Try it. The first line of the entries through the line bearing "Image resolution: width=671": copy these lines exactly and return nothing else.

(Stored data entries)
--*--
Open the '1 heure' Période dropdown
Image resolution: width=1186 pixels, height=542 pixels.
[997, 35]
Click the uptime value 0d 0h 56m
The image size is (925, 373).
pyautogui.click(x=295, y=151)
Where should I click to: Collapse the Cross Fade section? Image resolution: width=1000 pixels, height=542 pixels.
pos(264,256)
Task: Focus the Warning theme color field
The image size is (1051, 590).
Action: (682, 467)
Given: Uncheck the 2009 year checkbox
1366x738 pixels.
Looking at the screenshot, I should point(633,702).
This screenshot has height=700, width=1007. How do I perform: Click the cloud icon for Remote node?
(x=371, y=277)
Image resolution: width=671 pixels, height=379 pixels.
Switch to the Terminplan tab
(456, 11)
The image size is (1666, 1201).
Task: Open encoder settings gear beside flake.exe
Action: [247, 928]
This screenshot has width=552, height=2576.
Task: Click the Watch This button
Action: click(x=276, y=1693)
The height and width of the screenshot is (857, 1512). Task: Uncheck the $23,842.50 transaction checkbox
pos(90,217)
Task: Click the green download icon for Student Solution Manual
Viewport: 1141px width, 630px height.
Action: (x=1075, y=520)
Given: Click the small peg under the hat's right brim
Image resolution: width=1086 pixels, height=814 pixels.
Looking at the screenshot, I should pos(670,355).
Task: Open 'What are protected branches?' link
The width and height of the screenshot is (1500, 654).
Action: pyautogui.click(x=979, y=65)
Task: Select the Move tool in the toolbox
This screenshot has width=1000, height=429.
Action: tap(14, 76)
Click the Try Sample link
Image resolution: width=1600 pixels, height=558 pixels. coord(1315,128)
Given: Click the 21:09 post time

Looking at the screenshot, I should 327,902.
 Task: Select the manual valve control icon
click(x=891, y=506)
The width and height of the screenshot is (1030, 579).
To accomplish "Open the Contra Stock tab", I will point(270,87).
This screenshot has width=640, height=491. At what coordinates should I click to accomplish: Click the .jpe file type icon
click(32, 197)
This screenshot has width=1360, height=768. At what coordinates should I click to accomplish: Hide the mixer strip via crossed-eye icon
--*--
Reply to the exercise.
Open the '1 heure' Période dropdown
Image resolution: width=1186 pixels, height=542 pixels.
[997, 35]
Click the uptime value 0d 0h 56m
The image size is (925, 373).
pyautogui.click(x=295, y=151)
Where should I click to: Collapse the Cross Fade section? Image resolution: width=1000 pixels, height=542 pixels.
pos(264,256)
Task: Focus the Warning theme color field
The image size is (1051, 590).
Action: (682, 467)
Given: Uncheck the 2009 year checkbox
1366x738 pixels.
Looking at the screenshot, I should point(633,702).
This screenshot has height=700, width=1007. How do I perform: Click the cloud icon for Remote node?
(x=371, y=277)
Image resolution: width=671 pixels, height=379 pixels.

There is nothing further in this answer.